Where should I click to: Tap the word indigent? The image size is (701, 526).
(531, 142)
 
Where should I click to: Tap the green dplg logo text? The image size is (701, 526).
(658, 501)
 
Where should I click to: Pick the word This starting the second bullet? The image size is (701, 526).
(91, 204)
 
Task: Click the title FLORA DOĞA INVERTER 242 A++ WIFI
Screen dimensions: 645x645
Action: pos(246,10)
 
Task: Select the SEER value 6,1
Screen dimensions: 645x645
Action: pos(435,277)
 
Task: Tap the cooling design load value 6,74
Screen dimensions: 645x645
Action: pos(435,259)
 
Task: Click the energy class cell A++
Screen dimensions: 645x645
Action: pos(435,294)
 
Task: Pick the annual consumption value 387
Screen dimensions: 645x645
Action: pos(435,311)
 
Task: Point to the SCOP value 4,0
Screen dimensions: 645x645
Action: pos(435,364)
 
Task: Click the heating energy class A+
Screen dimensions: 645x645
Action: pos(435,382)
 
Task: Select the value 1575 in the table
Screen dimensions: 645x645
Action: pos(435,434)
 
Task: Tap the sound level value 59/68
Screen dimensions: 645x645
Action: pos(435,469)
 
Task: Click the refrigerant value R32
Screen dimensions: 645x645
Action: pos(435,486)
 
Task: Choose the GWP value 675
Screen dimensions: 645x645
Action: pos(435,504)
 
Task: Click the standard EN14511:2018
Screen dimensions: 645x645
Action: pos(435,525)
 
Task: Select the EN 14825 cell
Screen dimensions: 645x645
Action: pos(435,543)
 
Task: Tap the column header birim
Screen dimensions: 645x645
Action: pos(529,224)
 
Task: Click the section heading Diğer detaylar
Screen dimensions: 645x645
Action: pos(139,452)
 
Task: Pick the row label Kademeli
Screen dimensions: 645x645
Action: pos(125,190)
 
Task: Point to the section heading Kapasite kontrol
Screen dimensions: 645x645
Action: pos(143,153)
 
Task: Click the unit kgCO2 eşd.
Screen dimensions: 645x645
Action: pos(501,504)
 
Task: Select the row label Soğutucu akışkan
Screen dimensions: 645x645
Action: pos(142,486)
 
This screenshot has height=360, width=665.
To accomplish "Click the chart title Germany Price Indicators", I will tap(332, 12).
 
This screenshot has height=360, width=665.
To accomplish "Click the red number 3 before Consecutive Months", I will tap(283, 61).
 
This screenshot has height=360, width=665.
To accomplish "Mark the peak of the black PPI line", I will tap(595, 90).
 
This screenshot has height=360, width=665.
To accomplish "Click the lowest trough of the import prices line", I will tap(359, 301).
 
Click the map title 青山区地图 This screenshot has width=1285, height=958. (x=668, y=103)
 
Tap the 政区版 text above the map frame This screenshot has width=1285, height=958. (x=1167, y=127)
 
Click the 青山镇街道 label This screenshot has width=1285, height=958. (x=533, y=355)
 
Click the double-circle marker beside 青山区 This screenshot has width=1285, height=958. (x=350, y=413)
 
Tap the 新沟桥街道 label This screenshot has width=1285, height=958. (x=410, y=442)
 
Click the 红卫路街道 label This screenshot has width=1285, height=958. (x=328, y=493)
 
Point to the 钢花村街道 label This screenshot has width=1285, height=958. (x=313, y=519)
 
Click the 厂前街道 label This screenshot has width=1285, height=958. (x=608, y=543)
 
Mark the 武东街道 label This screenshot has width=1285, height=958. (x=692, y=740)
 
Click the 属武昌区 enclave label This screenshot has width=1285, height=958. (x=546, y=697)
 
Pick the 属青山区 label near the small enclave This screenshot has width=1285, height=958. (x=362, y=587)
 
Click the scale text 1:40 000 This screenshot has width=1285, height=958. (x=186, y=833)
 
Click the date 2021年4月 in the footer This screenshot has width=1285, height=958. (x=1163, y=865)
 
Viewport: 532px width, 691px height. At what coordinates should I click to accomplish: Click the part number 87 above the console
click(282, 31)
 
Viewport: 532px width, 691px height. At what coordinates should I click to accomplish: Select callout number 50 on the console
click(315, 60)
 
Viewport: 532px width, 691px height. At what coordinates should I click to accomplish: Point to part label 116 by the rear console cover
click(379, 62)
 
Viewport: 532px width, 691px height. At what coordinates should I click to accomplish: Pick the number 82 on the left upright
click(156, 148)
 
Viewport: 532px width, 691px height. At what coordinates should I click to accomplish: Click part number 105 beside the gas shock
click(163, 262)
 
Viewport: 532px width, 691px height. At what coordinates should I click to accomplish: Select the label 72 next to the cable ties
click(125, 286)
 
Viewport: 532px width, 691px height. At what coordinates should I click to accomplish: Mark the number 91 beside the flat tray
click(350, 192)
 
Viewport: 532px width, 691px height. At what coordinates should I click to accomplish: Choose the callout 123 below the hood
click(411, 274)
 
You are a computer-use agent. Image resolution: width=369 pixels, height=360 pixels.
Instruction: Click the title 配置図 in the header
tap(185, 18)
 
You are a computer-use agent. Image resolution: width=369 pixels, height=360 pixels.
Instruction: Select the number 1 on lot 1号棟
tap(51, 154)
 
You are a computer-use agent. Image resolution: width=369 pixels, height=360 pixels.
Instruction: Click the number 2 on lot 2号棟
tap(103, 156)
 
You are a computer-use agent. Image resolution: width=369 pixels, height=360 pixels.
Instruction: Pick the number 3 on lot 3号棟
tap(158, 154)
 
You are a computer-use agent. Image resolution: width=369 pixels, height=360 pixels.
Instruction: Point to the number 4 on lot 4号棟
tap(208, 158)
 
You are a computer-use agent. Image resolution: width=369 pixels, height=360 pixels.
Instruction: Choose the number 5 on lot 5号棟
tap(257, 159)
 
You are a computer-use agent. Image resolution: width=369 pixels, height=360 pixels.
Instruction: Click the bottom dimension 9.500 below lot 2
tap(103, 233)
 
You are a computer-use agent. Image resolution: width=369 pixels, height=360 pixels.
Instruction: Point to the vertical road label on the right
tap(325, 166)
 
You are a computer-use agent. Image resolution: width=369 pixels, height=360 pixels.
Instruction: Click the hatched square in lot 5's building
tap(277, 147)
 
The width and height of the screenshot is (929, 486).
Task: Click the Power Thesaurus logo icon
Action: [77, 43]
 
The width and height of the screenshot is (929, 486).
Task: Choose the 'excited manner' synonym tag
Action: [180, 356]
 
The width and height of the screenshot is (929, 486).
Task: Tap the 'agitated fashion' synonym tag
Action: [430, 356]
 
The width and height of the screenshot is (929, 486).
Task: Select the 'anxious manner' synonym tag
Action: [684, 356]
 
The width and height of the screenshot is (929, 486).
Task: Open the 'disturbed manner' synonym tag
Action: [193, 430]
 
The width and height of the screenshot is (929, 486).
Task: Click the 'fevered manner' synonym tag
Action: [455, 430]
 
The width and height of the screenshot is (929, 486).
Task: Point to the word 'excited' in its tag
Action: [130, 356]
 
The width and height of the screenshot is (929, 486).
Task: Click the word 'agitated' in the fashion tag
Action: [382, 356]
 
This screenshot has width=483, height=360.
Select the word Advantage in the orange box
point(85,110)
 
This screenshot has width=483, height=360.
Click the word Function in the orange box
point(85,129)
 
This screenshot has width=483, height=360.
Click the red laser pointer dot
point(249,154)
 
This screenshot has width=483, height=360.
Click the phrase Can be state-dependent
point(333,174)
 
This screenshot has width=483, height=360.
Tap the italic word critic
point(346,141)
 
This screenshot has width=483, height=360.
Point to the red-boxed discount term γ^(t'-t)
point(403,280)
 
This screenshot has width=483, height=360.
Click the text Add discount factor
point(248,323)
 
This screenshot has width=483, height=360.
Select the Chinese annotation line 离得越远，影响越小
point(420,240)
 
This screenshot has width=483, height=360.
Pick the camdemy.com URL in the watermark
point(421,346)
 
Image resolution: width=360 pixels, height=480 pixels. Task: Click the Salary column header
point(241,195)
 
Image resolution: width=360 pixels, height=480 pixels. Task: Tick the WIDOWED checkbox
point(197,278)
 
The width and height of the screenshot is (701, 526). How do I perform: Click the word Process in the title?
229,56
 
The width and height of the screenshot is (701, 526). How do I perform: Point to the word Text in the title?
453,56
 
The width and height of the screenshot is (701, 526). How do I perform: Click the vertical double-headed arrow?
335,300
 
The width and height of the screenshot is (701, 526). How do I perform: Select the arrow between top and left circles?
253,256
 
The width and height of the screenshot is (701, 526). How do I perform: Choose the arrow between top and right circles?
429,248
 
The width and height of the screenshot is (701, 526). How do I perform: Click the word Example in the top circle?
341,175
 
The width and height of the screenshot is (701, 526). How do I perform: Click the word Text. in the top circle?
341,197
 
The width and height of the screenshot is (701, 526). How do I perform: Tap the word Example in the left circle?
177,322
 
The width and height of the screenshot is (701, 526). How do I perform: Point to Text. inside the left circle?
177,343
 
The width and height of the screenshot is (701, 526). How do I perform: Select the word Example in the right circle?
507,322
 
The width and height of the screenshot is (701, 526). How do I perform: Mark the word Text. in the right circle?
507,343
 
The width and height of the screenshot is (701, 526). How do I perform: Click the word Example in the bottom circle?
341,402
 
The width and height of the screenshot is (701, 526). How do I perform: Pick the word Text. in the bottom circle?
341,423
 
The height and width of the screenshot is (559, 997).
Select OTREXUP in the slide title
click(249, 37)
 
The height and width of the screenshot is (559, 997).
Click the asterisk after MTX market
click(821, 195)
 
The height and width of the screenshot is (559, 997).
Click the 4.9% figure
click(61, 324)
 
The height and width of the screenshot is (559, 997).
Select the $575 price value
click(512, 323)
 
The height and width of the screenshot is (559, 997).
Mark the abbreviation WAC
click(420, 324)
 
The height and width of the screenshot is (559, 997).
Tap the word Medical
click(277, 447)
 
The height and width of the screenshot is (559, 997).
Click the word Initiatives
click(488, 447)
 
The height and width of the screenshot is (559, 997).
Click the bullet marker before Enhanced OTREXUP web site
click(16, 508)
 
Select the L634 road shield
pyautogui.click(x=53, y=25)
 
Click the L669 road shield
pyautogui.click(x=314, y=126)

***

**Direction:** Could you copy out, word for word, the lines of the items starting with the line that contains "the cable ties" and going on through the line that contains "tap(51, 154)", with both of those lines included?

**Correct result:**
Viewport: 532px width, 691px height. At what coordinates should I click to accomplish: Select the label 72 next to the cable ties
click(125, 286)
 
Viewport: 532px width, 691px height. At what coordinates should I click to accomplish: Mark the number 91 beside the flat tray
click(350, 192)
 
Viewport: 532px width, 691px height. At what coordinates should I click to accomplish: Choose the callout 123 below the hood
click(411, 274)
 
You are a computer-use agent. Image resolution: width=369 pixels, height=360 pixels.
Instruction: Click the title 配置図 in the header
tap(185, 18)
 
You are a computer-use agent. Image resolution: width=369 pixels, height=360 pixels.
Instruction: Select the number 1 on lot 1号棟
tap(51, 154)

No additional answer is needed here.